> [To do]:
Looking at the listing beneath, work out how many lines hold "click" and report only that figure.

> [Extracted entries]:
##########

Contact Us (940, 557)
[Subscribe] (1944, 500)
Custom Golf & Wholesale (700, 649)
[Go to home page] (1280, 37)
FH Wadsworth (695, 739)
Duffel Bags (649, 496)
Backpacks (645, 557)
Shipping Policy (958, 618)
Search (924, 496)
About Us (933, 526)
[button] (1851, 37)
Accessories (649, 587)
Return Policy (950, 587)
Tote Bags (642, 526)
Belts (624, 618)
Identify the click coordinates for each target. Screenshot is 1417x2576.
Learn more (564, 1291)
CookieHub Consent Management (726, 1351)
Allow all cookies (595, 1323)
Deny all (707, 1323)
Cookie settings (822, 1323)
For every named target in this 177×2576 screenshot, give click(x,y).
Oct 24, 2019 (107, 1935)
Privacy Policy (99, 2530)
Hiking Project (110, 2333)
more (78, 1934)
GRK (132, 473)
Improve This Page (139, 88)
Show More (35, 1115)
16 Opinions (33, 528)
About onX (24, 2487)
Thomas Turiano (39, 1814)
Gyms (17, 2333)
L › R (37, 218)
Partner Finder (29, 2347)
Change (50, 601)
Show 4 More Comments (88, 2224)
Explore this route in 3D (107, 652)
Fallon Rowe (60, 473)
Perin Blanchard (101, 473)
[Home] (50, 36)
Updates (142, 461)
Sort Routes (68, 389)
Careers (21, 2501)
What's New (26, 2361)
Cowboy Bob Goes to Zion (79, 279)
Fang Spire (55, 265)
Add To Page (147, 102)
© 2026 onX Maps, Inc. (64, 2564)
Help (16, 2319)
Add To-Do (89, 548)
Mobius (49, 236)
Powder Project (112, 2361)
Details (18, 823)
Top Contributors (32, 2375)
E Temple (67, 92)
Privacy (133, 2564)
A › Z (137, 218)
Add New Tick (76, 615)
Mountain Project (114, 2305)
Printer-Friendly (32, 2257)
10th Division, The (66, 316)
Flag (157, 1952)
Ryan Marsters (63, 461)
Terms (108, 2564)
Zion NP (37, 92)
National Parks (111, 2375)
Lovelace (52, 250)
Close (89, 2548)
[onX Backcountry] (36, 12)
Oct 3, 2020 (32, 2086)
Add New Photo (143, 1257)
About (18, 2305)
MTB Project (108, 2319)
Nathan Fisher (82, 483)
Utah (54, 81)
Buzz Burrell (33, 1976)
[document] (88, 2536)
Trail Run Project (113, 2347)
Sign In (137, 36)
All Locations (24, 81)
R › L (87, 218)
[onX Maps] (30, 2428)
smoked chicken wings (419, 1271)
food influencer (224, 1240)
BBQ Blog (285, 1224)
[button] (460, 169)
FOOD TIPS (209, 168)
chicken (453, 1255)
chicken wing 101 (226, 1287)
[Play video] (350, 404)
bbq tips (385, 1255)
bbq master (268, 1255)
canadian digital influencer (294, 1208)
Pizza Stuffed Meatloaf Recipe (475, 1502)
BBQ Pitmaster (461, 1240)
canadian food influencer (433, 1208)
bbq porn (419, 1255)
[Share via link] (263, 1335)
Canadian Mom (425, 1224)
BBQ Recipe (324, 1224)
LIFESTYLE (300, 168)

##########

> [Task answer]:
2